MATERIAL FOR THIS TASK Block Start

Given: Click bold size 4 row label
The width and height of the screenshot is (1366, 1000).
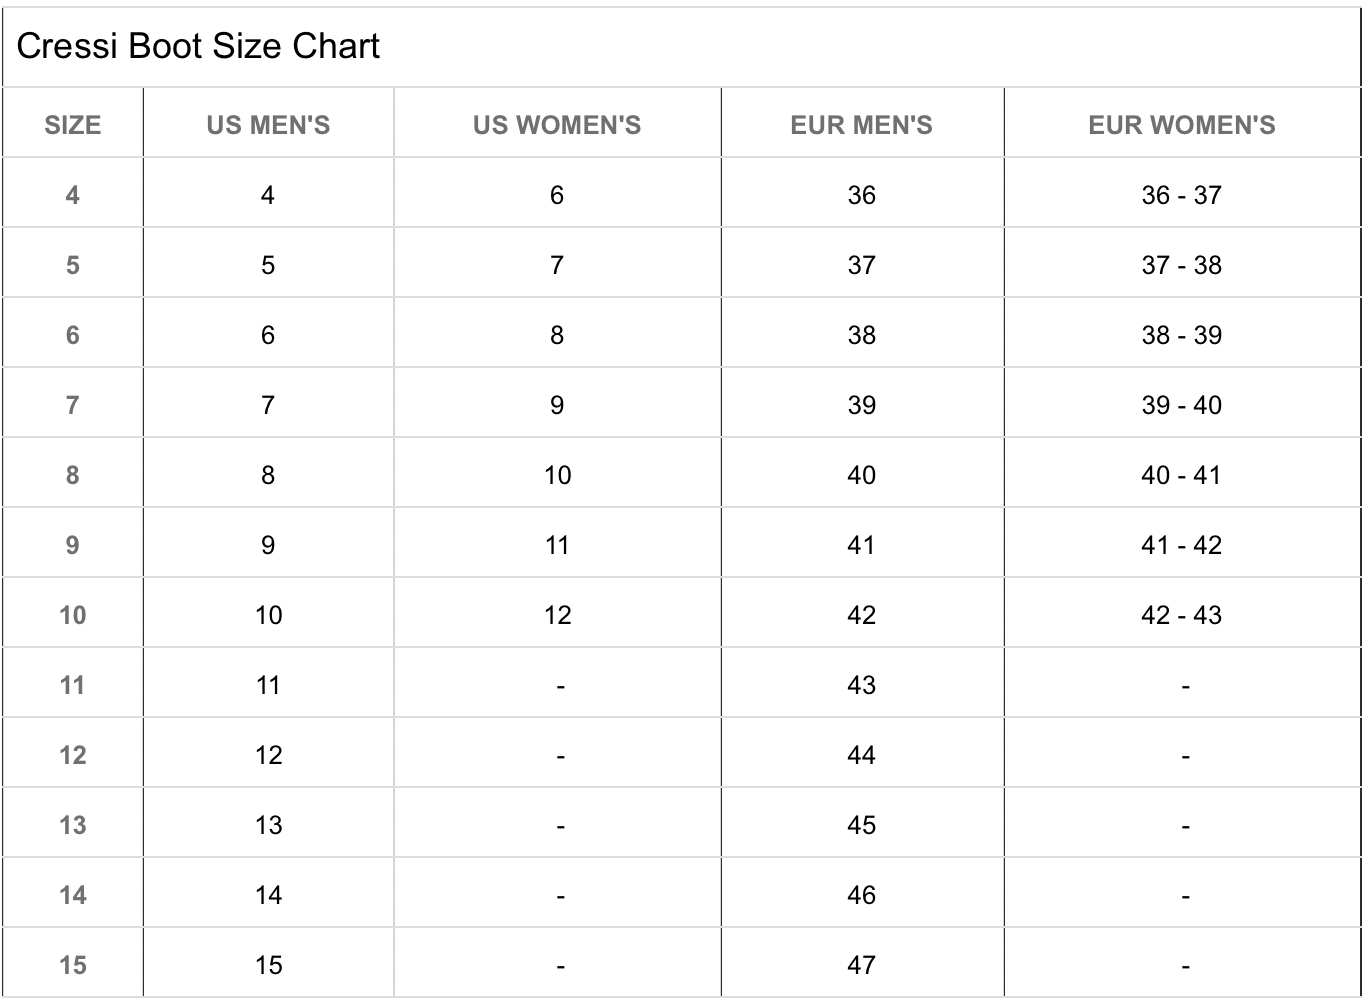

MATERIAL FOR THIS TASK Block End
MATERIAL FOR THIS TASK Block Start

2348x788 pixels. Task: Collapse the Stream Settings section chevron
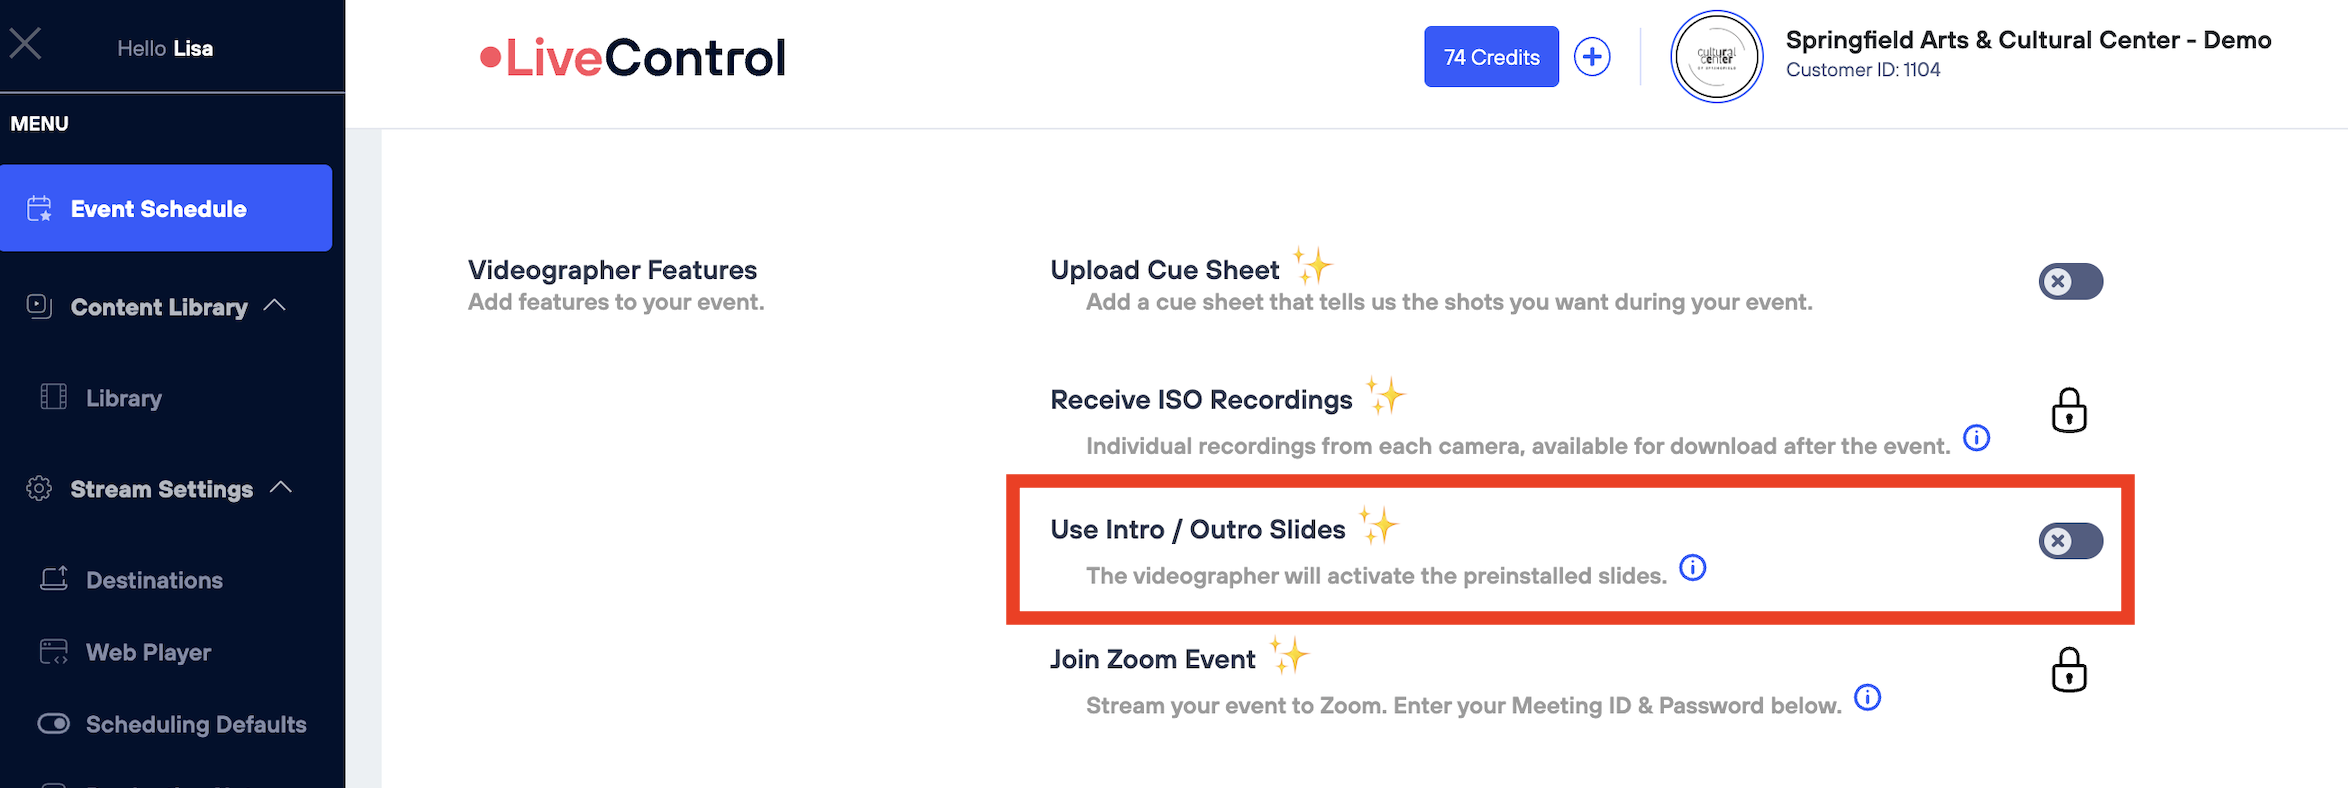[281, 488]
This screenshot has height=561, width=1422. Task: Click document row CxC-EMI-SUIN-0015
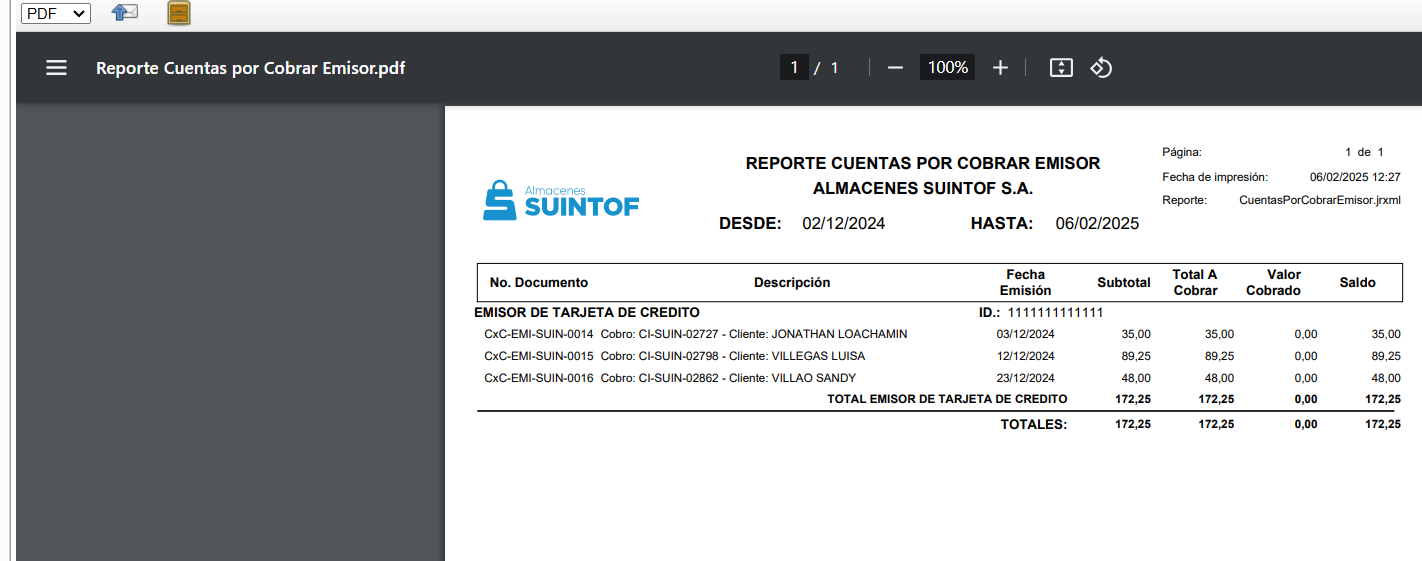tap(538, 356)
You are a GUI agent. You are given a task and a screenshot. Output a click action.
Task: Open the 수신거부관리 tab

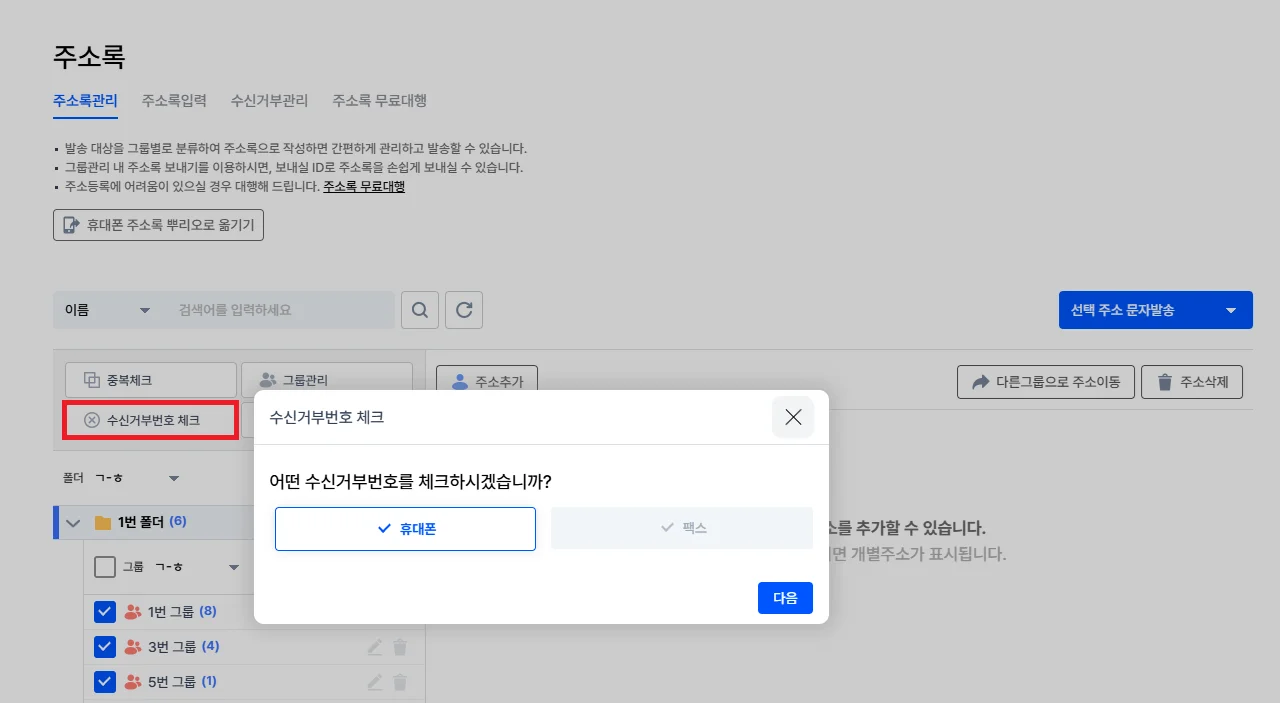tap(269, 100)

MATERIAL FOR THIS TASK Block End
MATERIAL FOR THIS TASK Block Start

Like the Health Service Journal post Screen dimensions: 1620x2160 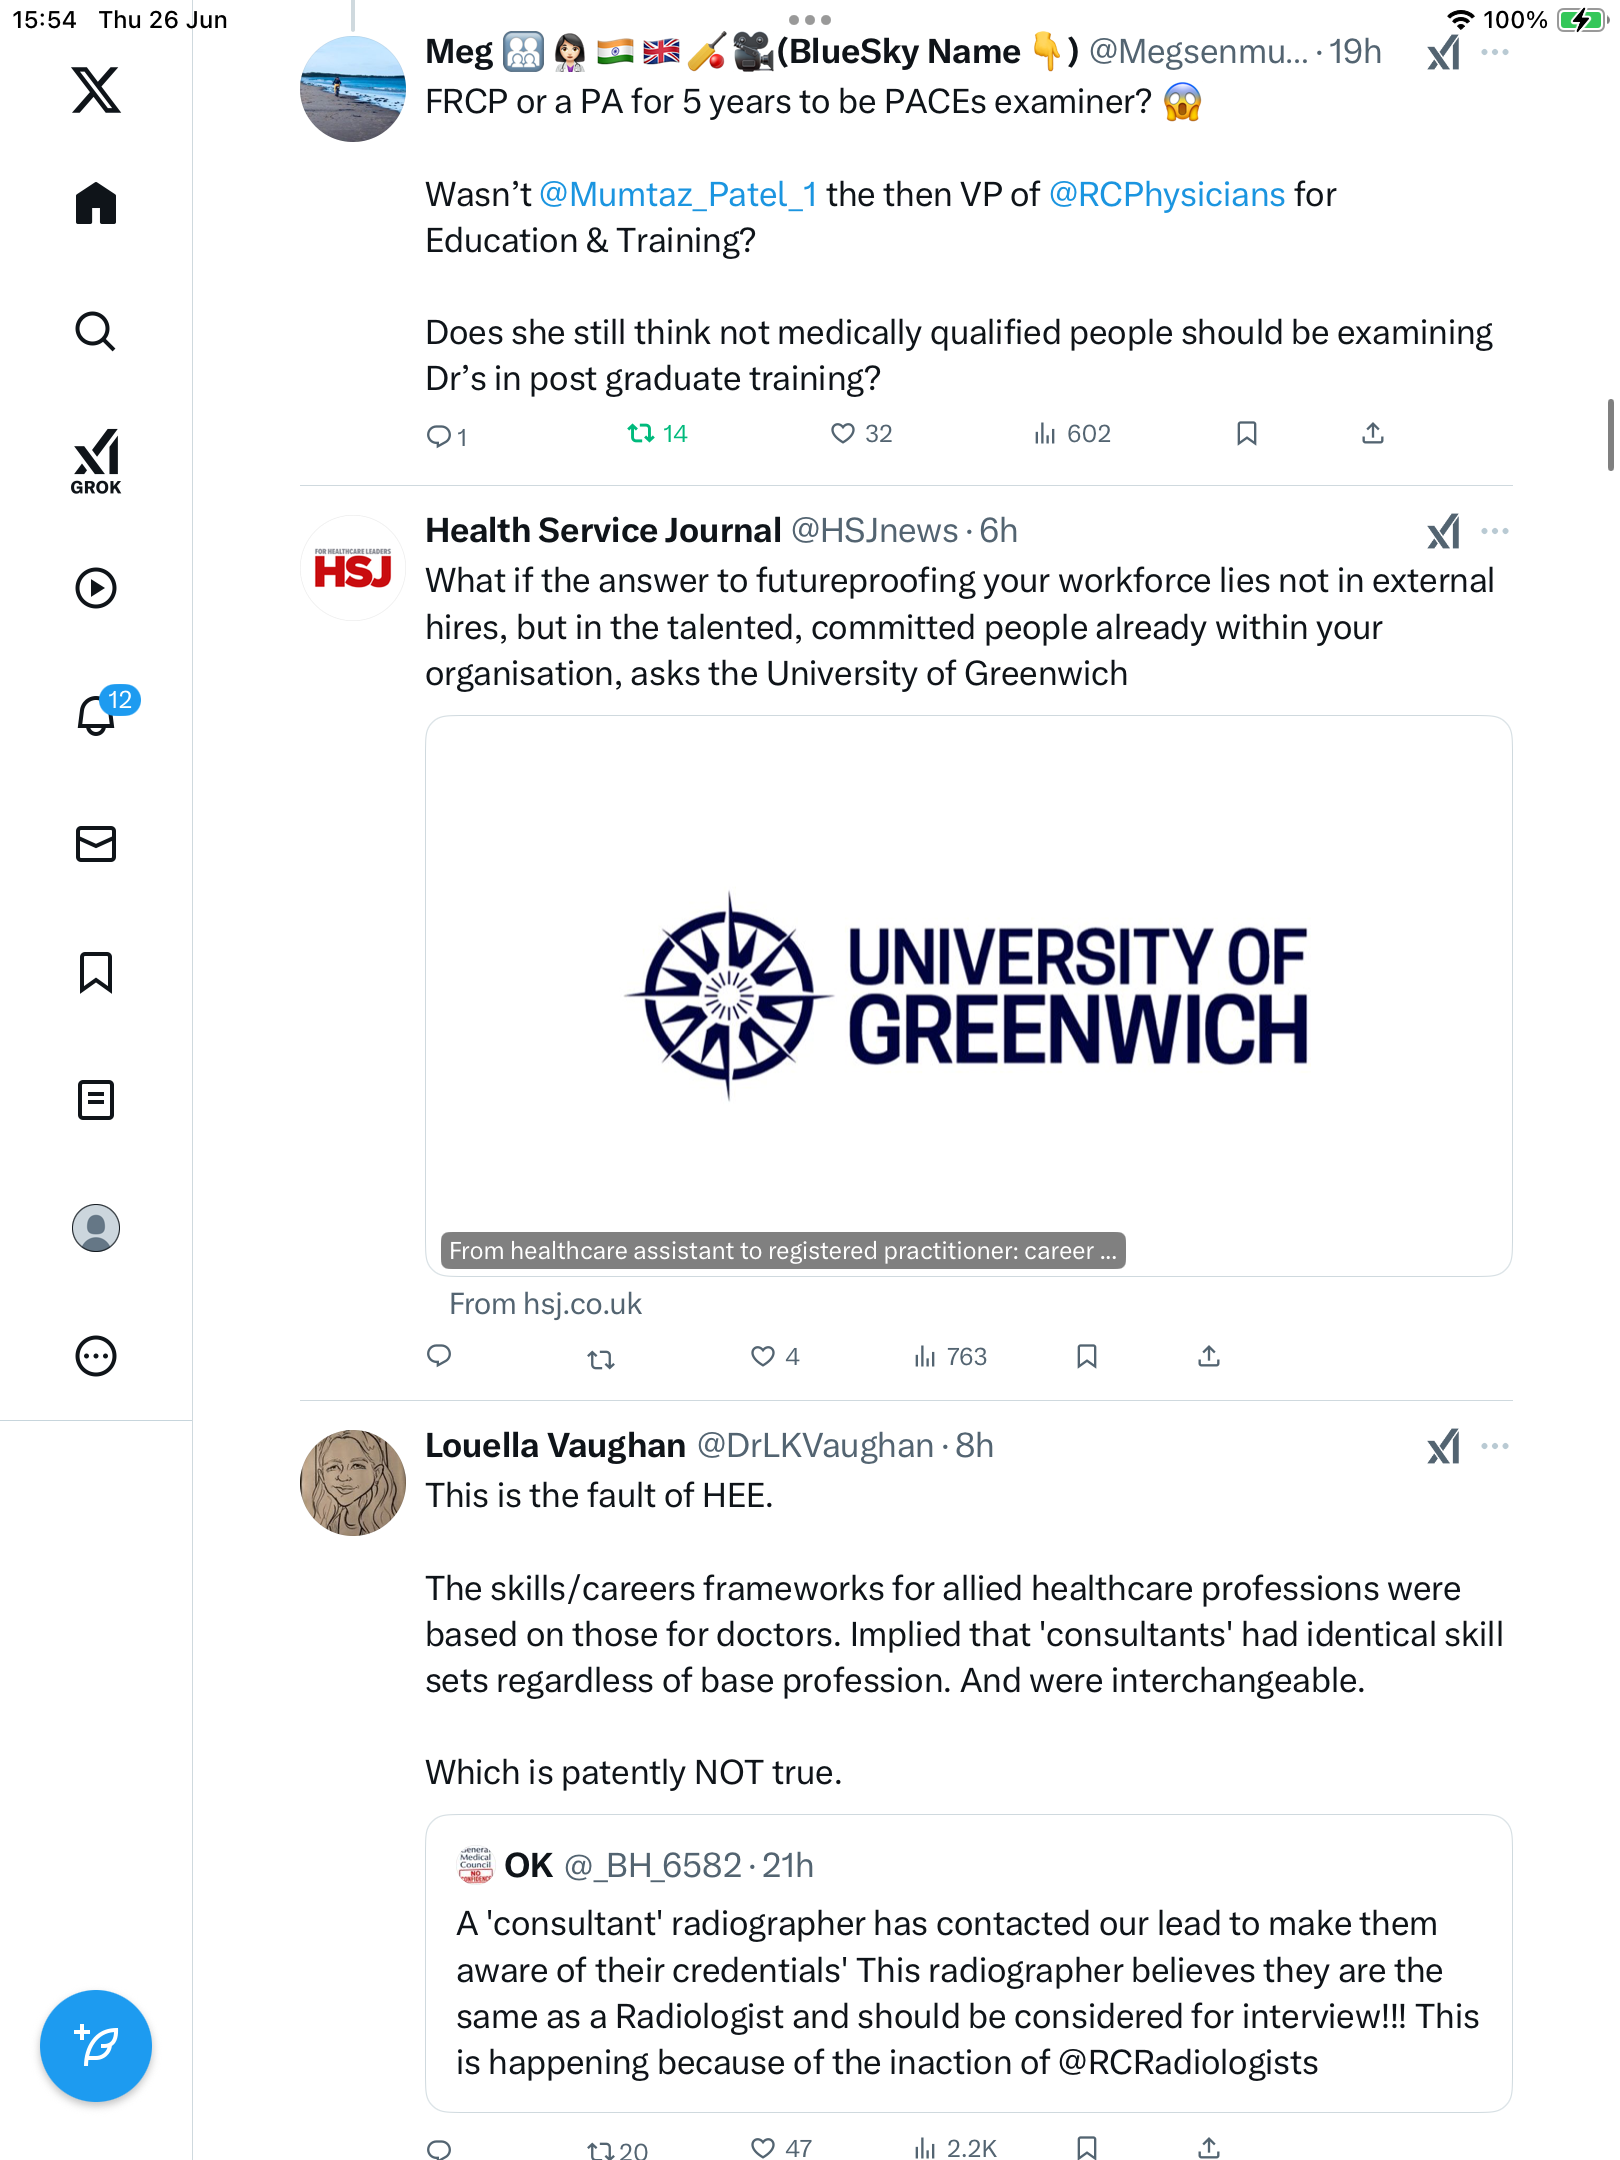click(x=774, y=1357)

MATERIAL FOR THIS TASK Block End

-- EXERCISE DETAILS --
Retype word for word everything in the listing above from the line that holds "Given: Click bold size 4 row label" down to the line that holds "The width and". Keep both end lines and leave out the rest.

-- ANSWER AREA --
Given: Click bold size 4 row label
The width and height of the screenshot is (1366, 1000).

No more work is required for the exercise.